Exercise details. Repeat the data below, changing every instance of "Screen dimensions" to "Display size" and leaving all other text untouched.

[Stored data entries]
* Begin *
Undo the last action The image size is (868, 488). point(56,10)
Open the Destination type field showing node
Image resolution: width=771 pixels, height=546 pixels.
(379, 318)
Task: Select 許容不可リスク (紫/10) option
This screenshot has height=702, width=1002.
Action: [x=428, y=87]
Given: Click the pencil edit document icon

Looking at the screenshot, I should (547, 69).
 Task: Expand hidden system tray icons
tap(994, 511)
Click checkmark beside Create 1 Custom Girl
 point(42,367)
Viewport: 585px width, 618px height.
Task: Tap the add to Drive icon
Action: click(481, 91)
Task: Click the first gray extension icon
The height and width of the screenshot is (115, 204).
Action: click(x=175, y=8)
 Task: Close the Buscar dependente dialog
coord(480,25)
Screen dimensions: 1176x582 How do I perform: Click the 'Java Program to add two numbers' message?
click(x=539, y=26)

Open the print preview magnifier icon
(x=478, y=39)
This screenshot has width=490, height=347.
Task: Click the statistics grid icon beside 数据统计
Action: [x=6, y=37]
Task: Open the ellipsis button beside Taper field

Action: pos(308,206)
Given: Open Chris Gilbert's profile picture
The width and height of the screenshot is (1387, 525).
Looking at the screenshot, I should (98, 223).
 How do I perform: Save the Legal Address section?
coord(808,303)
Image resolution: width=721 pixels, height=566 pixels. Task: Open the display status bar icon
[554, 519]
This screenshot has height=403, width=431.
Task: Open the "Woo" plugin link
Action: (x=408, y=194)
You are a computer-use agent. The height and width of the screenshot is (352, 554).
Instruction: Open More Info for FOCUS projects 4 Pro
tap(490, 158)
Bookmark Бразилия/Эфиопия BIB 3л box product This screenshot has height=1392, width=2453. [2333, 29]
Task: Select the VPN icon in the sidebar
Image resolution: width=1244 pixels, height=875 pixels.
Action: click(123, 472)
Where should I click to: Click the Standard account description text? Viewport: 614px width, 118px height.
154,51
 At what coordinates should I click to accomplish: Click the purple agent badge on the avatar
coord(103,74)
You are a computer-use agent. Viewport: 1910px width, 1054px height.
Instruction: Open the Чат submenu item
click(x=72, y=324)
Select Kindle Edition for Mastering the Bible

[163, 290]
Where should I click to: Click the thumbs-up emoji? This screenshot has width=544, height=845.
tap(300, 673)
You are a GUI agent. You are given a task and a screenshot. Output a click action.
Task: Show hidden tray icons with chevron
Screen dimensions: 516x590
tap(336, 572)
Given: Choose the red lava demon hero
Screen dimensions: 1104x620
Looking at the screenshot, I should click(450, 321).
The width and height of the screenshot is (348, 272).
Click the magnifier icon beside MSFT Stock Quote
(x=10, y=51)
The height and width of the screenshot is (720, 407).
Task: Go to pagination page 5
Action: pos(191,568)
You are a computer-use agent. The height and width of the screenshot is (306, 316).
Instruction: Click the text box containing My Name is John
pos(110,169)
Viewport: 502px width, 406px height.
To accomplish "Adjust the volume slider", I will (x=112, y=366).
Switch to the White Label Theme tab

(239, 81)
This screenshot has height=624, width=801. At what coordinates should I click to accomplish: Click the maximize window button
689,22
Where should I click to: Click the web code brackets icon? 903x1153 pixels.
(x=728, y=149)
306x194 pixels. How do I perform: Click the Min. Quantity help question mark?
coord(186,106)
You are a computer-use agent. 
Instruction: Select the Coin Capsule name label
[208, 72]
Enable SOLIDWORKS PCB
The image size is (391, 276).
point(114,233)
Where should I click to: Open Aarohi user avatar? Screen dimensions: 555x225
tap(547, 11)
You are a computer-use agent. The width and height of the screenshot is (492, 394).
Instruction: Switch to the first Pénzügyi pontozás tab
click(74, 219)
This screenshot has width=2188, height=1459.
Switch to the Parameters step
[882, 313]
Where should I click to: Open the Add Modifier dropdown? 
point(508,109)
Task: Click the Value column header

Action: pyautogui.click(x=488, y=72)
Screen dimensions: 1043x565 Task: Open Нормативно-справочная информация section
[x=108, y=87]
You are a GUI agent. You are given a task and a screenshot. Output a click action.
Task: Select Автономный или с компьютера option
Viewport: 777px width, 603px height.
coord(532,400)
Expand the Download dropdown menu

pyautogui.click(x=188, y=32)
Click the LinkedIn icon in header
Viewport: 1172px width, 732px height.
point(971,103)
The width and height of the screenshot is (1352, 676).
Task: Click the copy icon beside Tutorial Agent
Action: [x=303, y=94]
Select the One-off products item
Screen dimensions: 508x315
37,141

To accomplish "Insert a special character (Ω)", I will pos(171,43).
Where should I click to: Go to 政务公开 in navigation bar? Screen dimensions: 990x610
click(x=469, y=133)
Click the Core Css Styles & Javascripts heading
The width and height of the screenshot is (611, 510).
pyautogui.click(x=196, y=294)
* End *
Answer to the problem.
Undo the last action The image size is (868, 488). point(56,10)
Open the Destination type field showing node
Image resolution: width=771 pixels, height=546 pixels.
(379, 318)
Task: Select 許容不可リスク (紫/10) option
This screenshot has height=702, width=1002.
Action: [x=428, y=87]
Given: Click the pencil edit document icon

Looking at the screenshot, I should (547, 69).
 Task: Expand hidden system tray icons
tap(994, 511)
Click checkmark beside Create 1 Custom Girl
 point(42,367)
Viewport: 585px width, 618px height.
Task: Tap the add to Drive icon
Action: click(481, 91)
Task: Click the first gray extension icon
The height and width of the screenshot is (115, 204).
Action: click(x=175, y=8)
 Task: Close the Buscar dependente dialog
coord(480,25)
Display size: 1176x582 How do I perform: Click the 'Java Program to add two numbers' message?
click(x=539, y=26)

Open the print preview magnifier icon
(x=478, y=39)
This screenshot has width=490, height=347.
Task: Click the statistics grid icon beside 数据统计
Action: [x=6, y=37]
Task: Open the ellipsis button beside Taper field

Action: pos(308,206)
Given: Open Chris Gilbert's profile picture
The width and height of the screenshot is (1387, 525).
Looking at the screenshot, I should (98, 223).
 How do I perform: Save the Legal Address section?
coord(808,303)
Image resolution: width=721 pixels, height=566 pixels. Task: Open the display status bar icon
[554, 519]
This screenshot has height=403, width=431.
Task: Open the "Woo" plugin link
Action: (x=408, y=194)
You are a computer-use agent. The height and width of the screenshot is (352, 554).
Instruction: Open More Info for FOCUS projects 4 Pro
tap(490, 158)
Bookmark Бразилия/Эфиопия BIB 3л box product This screenshot has height=1392, width=2453. [2333, 29]
Task: Select the VPN icon in the sidebar
Image resolution: width=1244 pixels, height=875 pixels.
Action: click(123, 472)
Where should I click to: Click the Standard account description text? Viewport: 614px width, 118px height.
154,51
 At what coordinates should I click to accomplish: Click the purple agent badge on the avatar
coord(103,74)
You are a computer-use agent. Viewport: 1910px width, 1054px height.
Instruction: Open the Чат submenu item
click(x=72, y=324)
Select Kindle Edition for Mastering the Bible

[163, 290]
Where should I click to: Click the thumbs-up emoji? This screenshot has width=544, height=845.
tap(300, 673)
You are a GUI agent. You are given a task and a screenshot. Output a click action.
Task: Show hidden tray icons with chevron
Display size: 516x590
tap(336, 572)
Given: Choose the red lava demon hero
Display size: 1104x620
Looking at the screenshot, I should click(450, 321).
The width and height of the screenshot is (348, 272).
Click the magnifier icon beside MSFT Stock Quote
(x=10, y=51)
The height and width of the screenshot is (720, 407).
Task: Go to pagination page 5
Action: pos(191,568)
You are a computer-use agent. The height and width of the screenshot is (306, 316).
Instruction: Click the text box containing My Name is John
pos(110,169)
Viewport: 502px width, 406px height.
To accomplish "Adjust the volume slider", I will (x=112, y=366).
Switch to the White Label Theme tab

(239, 81)
This screenshot has height=624, width=801. At what coordinates should I click to accomplish: Click the maximize window button
689,22
Where should I click to: Click the web code brackets icon? 903x1153 pixels.
(x=728, y=149)
306x194 pixels. How do I perform: Click the Min. Quantity help question mark?
coord(186,106)
You are a computer-use agent. 
Instruction: Select the Coin Capsule name label
[208, 72]
Enable SOLIDWORKS PCB
The image size is (391, 276).
point(114,233)
Where should I click to: Open Aarohi user avatar? Display size: 555x225
tap(547, 11)
You are a computer-use agent. The width and height of the screenshot is (492, 394).
Instruction: Switch to the first Pénzügyi pontozás tab
click(74, 219)
This screenshot has width=2188, height=1459.
Switch to the Parameters step
[882, 313]
Where should I click to: Open the Add Modifier dropdown? 
point(508,109)
Task: Click the Value column header

Action: pyautogui.click(x=488, y=72)
Display size: 1043x565 Task: Open Нормативно-справочная информация section
[x=108, y=87]
You are a GUI agent. You are given a task and a screenshot. Output a click action.
Task: Select Автономный или с компьютера option
Viewport: 777px width, 603px height.
coord(532,400)
Expand the Download dropdown menu

pyautogui.click(x=188, y=32)
Click the LinkedIn icon in header
Viewport: 1172px width, 732px height.
point(971,103)
The width and height of the screenshot is (1352, 676).
Task: Click the copy icon beside Tutorial Agent
Action: [x=303, y=94]
Select the One-off products item
Display size: 508x315
37,141

To accomplish "Insert a special character (Ω)", I will pos(171,43).
Where should I click to: Go to 政务公开 in navigation bar? Display size: 990x610
click(x=469, y=133)
Click the Core Css Styles & Javascripts heading
The width and height of the screenshot is (611, 510).
pyautogui.click(x=196, y=294)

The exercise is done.